◆ **THE PROBLEM**: Any picture in the range stays out of the copy; retype exactly the lines from the one with "1400x842 pixels. Task: Click" to the end of the listing.

◆ **INPUT**:
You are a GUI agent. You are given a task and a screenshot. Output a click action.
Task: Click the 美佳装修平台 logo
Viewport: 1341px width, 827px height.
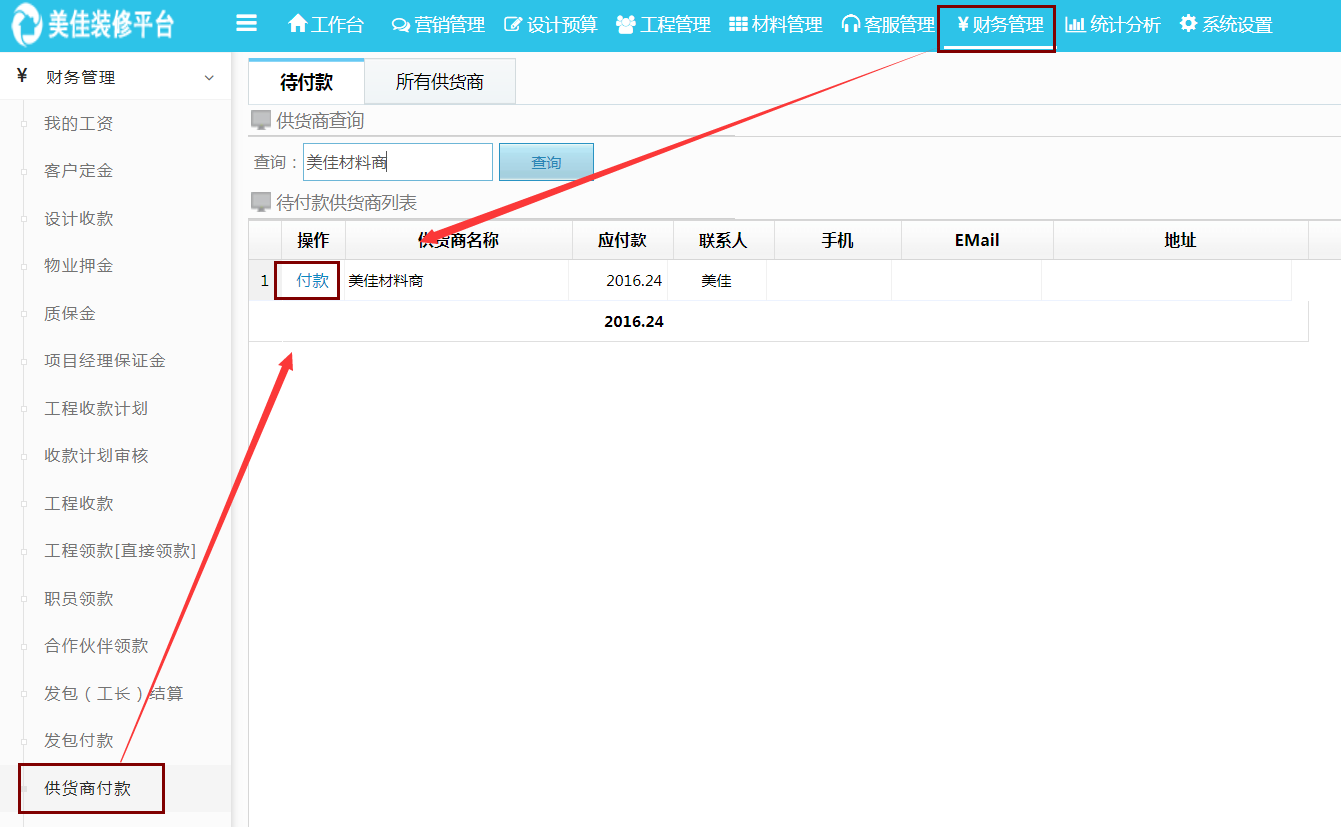(x=94, y=26)
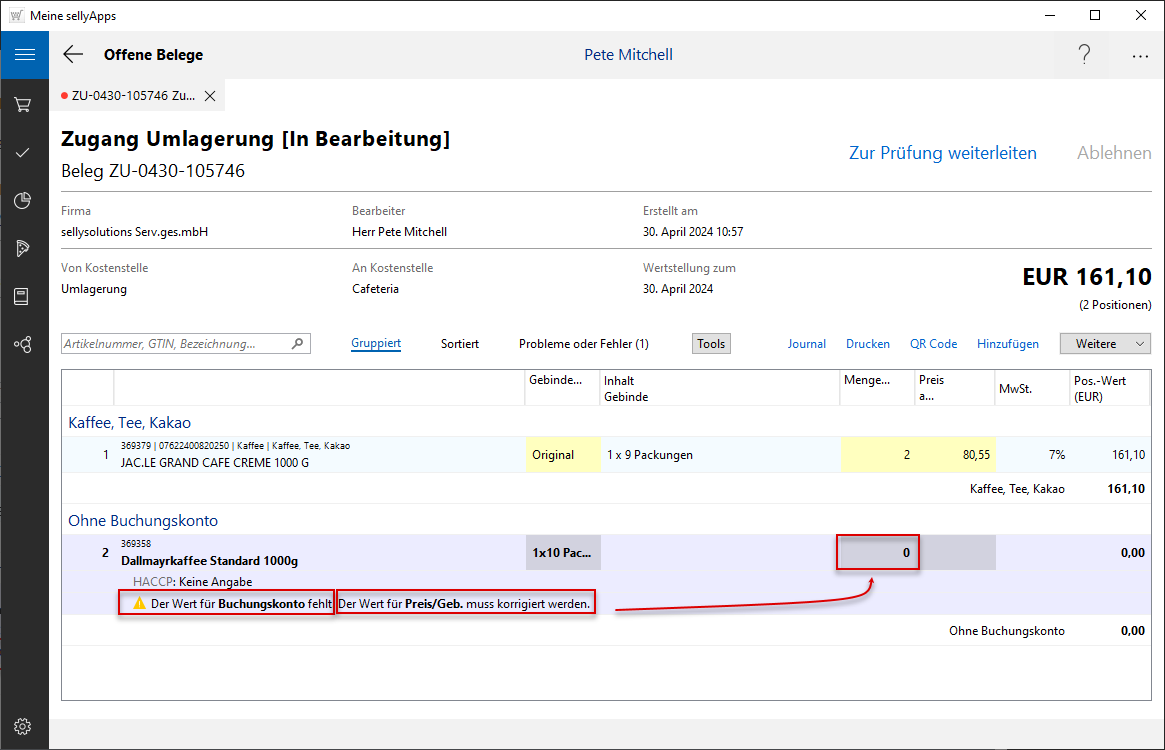
Task: Open the three-dots more options menu
Action: coord(1140,56)
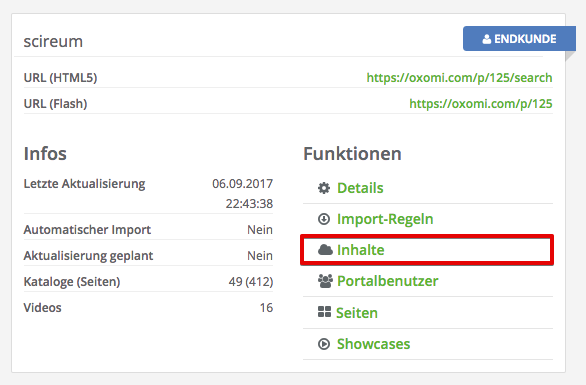586x385 pixels.
Task: Click the play icon beside Showcases
Action: coord(324,344)
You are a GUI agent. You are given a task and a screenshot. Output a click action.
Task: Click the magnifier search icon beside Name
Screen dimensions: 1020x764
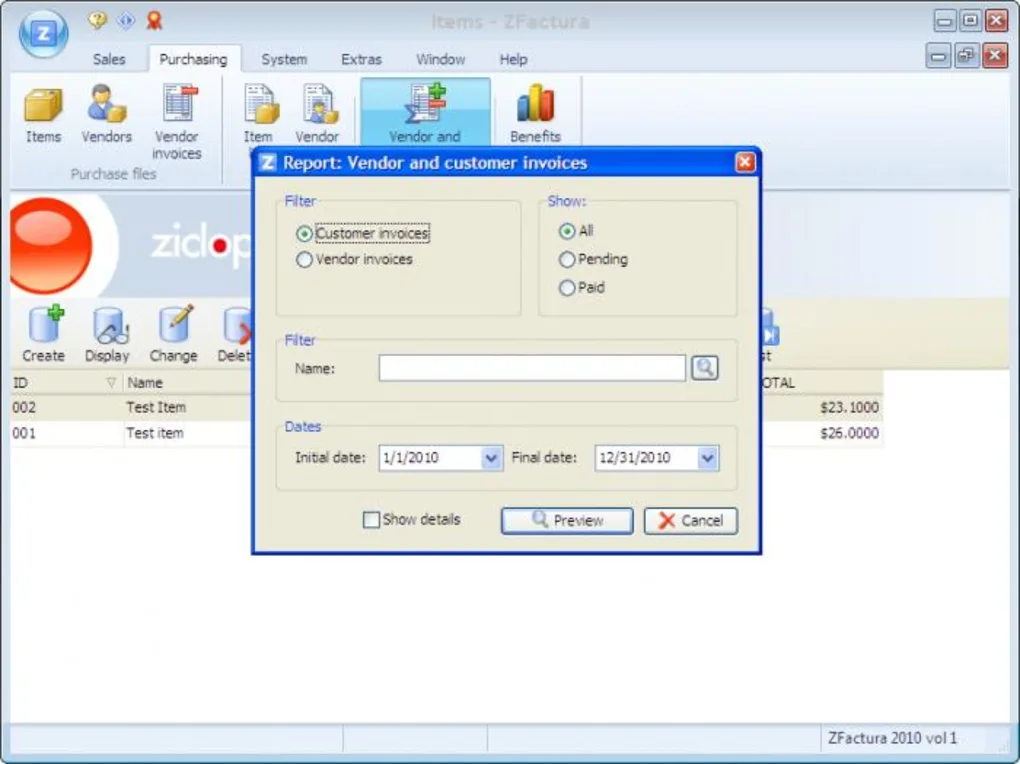coord(704,368)
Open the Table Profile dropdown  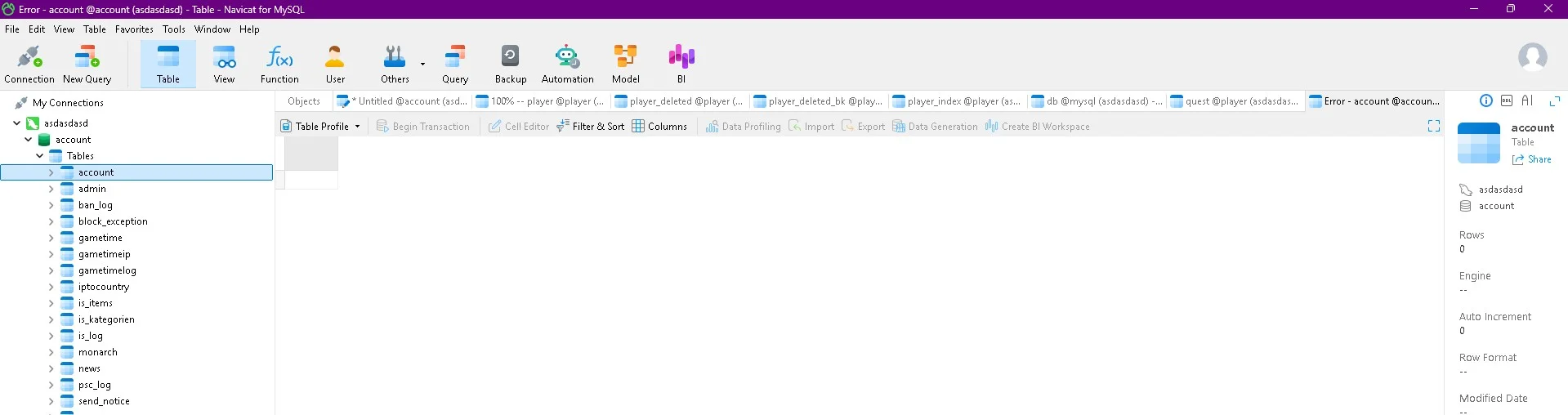[x=357, y=127]
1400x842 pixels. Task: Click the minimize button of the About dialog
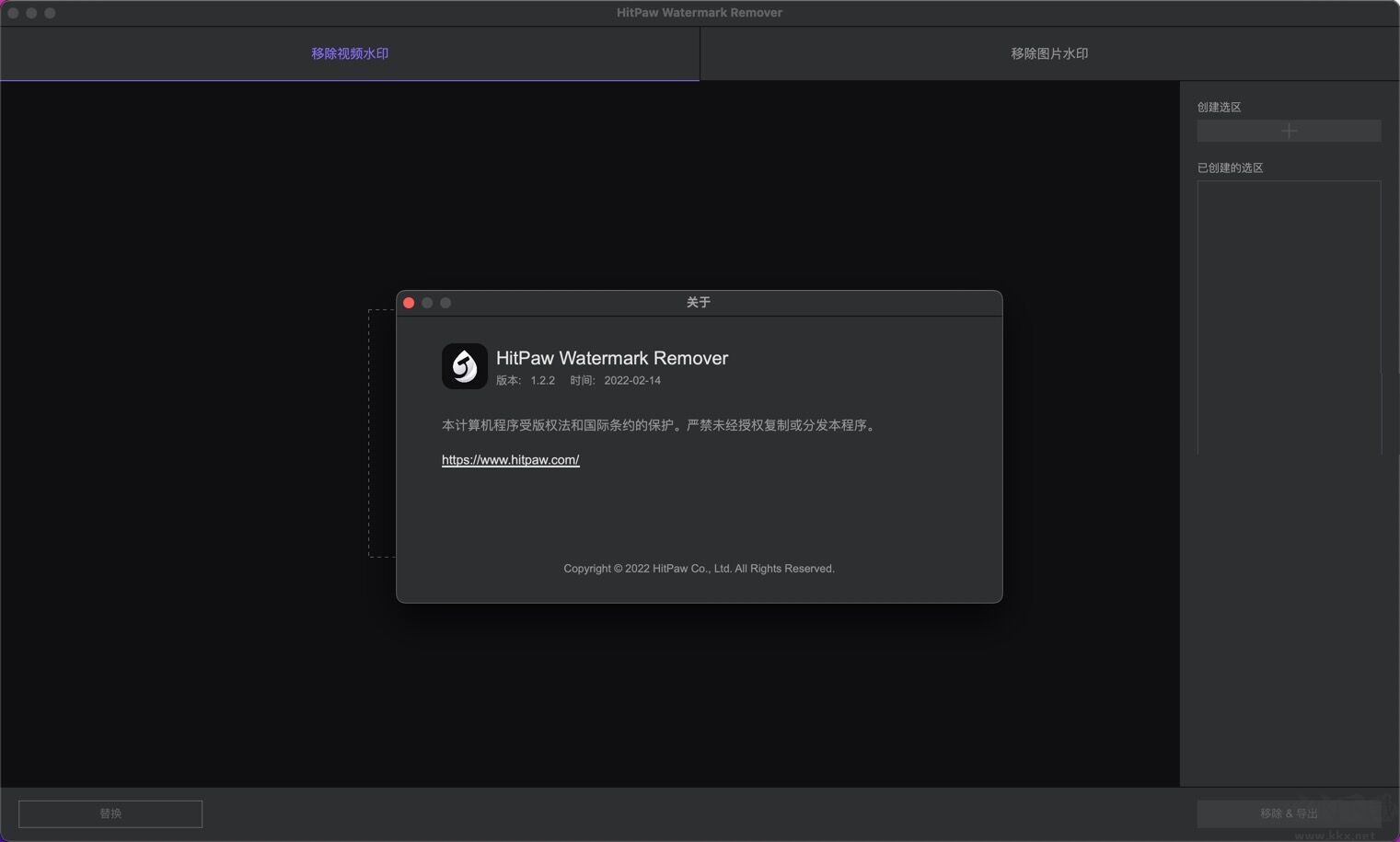(x=427, y=302)
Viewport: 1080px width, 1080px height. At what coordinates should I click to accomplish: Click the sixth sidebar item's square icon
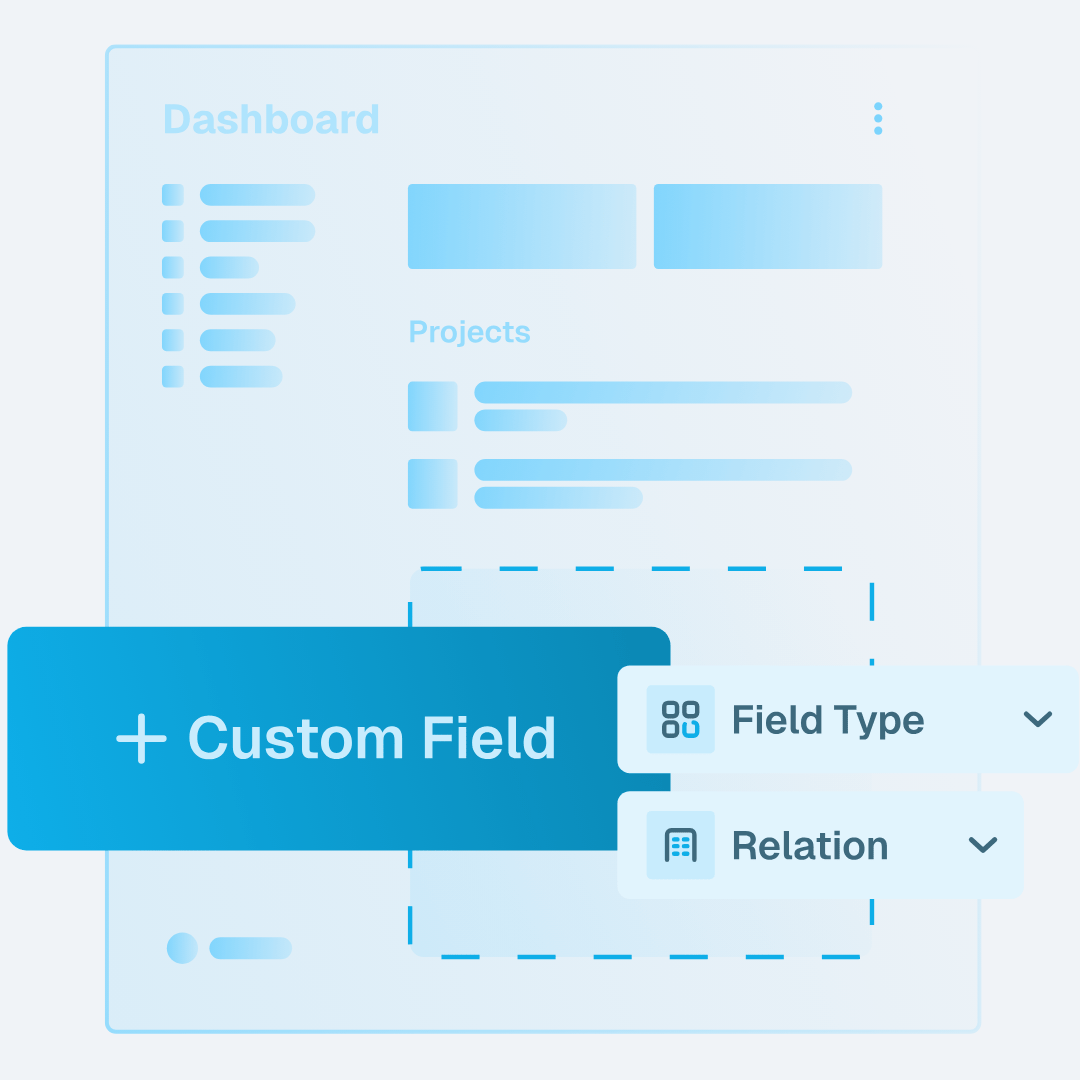173,376
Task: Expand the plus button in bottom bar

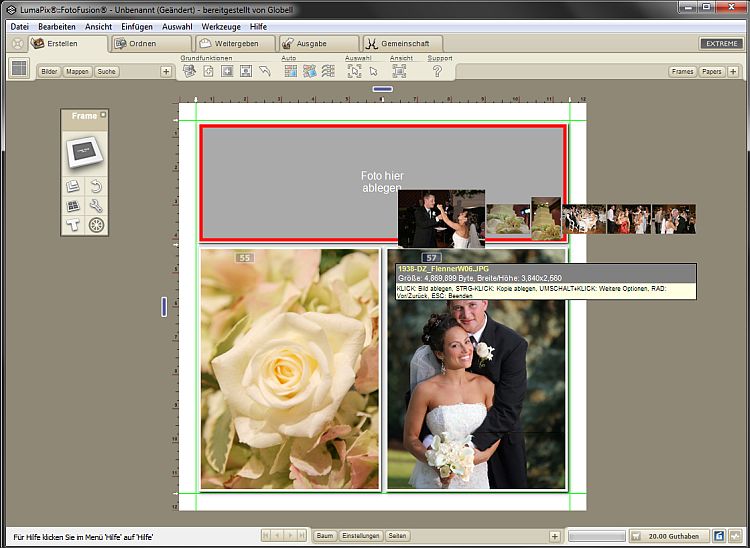Action: [555, 536]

◆ **EXERCISE SOLUTION**:
1400x842 pixels. Task: Click the minimize button of the About dialog
(x=427, y=302)
Viewport: 1080px width, 1080px height. At what coordinates should I click to accomplish: Click the sixth sidebar item's square icon
173,376
Task: Expand the plus button in bottom bar

Action: [555, 536]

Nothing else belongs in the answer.